Quote from: TeeDub on May 04, 2014, 10:55:35 PM
The cruelty against which the Constitution protects a convicted man is cruelty inherent in the method of punishment, not the necessary suffering involved in any method employed to extinguish life humanely. The fact that an unforeseeable accident prevented the prompt consummation of the sentence cannot, it seems to us, add an element of cruelty to a subsequent execution.

That assumes a certain level of competence among those carrying out the sentence, which was clearly absent here... a factor that could have been addressed had those involved not been under unnecessary (and foreseeable) political pressure.
"Tulsa will lay off police and firemen before we will cut back on unnecessarily wasteful streetlights."  -- March 18, 2009 TulsaNow Forum

TeeDub

Quote from: patric on May 04, 2014, 11:19:50 PM
That assumes a certain level of competence among those carrying out the sentence, which was clearly absent here... a factor that could have been addressed had those involved not been under unnecessary (and foreseeable) political pressure.

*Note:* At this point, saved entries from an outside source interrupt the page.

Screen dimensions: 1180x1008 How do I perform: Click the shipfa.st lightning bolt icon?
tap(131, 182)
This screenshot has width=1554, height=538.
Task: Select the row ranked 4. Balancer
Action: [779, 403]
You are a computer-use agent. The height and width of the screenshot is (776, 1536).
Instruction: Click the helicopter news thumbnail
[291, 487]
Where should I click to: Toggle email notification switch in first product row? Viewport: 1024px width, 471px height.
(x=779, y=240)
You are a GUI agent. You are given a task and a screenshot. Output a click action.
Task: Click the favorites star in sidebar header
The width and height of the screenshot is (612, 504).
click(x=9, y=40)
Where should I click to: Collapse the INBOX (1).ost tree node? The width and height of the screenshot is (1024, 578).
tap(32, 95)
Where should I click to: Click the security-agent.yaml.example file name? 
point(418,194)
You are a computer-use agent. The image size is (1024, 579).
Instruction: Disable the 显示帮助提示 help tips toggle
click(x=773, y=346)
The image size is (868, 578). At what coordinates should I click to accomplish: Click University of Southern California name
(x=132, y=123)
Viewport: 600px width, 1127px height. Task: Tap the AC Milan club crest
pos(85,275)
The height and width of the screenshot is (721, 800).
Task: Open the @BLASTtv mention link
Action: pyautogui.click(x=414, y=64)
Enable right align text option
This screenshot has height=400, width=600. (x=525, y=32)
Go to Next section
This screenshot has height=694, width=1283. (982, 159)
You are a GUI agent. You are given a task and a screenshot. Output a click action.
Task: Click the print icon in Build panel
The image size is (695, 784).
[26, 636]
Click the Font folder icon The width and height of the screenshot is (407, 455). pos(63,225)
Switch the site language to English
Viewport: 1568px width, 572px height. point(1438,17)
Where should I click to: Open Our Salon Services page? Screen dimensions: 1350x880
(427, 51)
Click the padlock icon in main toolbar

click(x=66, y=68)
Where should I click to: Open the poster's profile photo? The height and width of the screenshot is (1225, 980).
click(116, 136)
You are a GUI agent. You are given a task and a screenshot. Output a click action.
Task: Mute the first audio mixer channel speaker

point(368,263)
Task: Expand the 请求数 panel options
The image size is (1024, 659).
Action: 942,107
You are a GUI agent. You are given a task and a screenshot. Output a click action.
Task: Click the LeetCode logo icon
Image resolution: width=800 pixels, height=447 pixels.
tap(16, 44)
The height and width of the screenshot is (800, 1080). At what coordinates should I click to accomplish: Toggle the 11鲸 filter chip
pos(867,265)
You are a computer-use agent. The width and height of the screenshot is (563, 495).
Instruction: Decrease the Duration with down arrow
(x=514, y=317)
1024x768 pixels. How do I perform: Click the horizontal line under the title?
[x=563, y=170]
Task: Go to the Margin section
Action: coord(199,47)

I will concede that I can't understand how they failed to knock him out (having had surgery a couple of times, I am completely at a loss how they could not knock him out in about 30 seconds.)   

I still stand by the fact that he needed to be removed permanently from the gene pool.   He confessed to an extraordinary crime and showed no remorse anywhere along the way.   Much like this next guy who raped an 11 month old.   I won't feel bad that he died, regardless of how it happens.

nathanm

Quote from: TeeDub on May 04, 2014, 10:55:35 PM
Conveniently, death is not cruel nor unusual.   Apparently it isn't cruel or unusual even when the electric chair fails and you have to reschedule.

Maybe that comparison would be valid if the electric chair failed in a way that still fried the guy, but took over half an hour to do it. Nobody said it would have been cruel and unusual punishment to decide at the last second that, hey, maybe we ought not try an untested drug cocktail on a person. Seems to me we ought to build a gas chamber if we're going to insist on killing people. You can suffocate people with nitrogen and have them never even know it's happening...
"Labor is prior to and independent of capital. Capital is only the fruit of labor, and could never have existed if labor had not first existed. Labor is the superior of capital, and deserves much the higher consideration" --Abraham Lincoln

Townsend

Quote from: nathanm on May 05, 2014, 12:25:31 PM
You can suffocate people with nitrogen and have them never even know it's happening...

I bet if someone sat me down in that room, I'd have a pretty good idea I wasn't about to get a puppy.

Gaspar

Only government can make it this hard to kill a person.

When attacked by a mob of clowns, always go for the juggler.

BKDotCom

Quote from: Townsend on May 05, 2014, 12:56:07 PM
I bet if someone sat me down in that room, I'd have a pretty good idea I wasn't about to get a puppy.

Why not in your cell during your sleep while you dream about puppies and rainbows?

BKDotCom

Quote from: Gaspar on May 05, 2014, 01:21:54 PM
Only government can make it this hard to kill a person.

Death by red tape

Gaspar

When attacked by a mob of clowns, always go for the juggler.